── Data to process
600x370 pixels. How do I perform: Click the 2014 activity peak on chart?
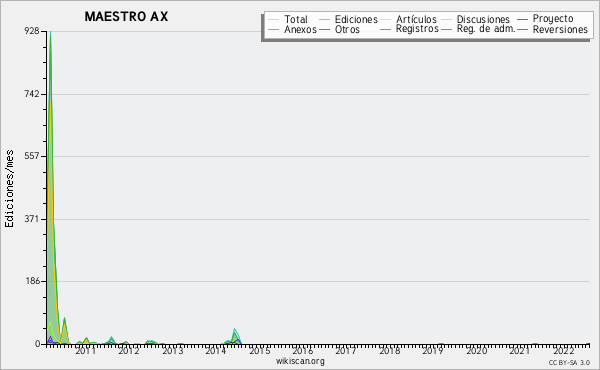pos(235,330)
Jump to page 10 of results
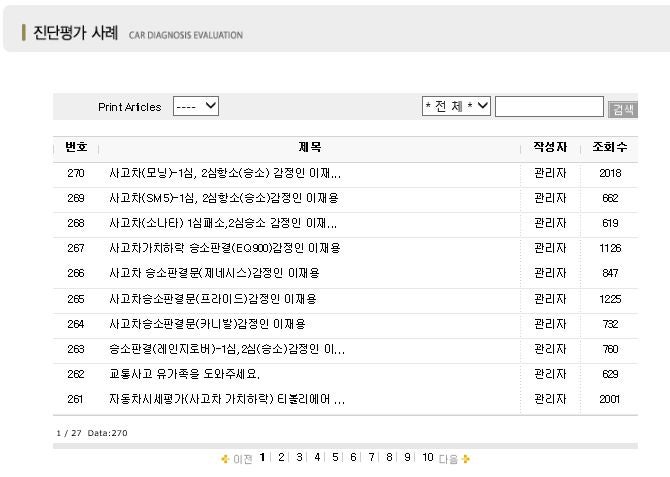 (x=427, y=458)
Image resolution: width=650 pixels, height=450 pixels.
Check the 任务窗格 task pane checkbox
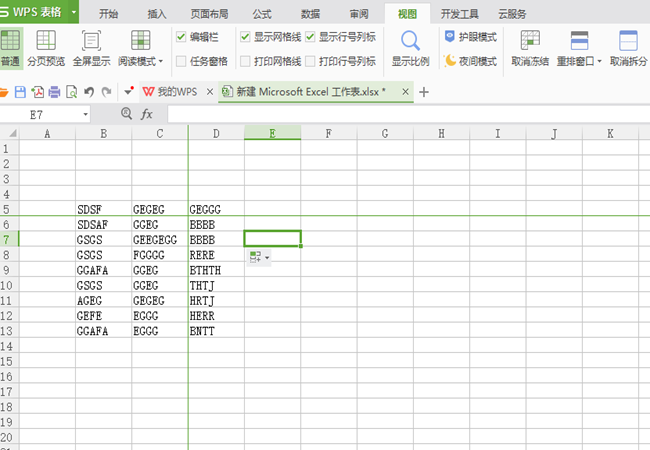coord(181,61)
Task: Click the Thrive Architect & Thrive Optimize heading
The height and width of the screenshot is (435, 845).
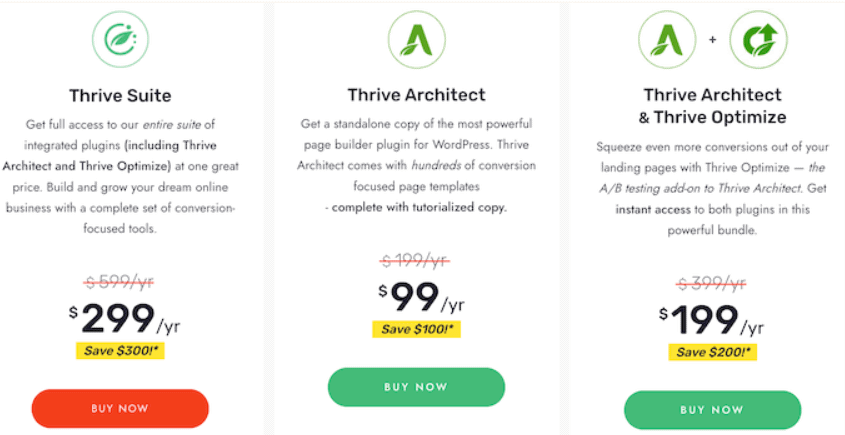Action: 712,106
────
── Data to process
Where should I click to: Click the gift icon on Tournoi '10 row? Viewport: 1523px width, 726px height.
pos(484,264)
────
* _What you are asked to do_: Reproduce the listing above only between the lines holding "600x370 pixels. How" and "Task: Click the", inclusive. Every line must match exactly, and pictures are dropped.

* _Response_:
600x370 pixels. How do I perform: Click the 2014 activity peak on chart?
pos(235,330)
Jump to page 10 of results
 (x=427, y=458)
Image resolution: width=650 pixels, height=450 pixels.
Check the 任务窗格 task pane checkbox
coord(181,61)
Task: Click the Thrive Architect & Thrive Optimize heading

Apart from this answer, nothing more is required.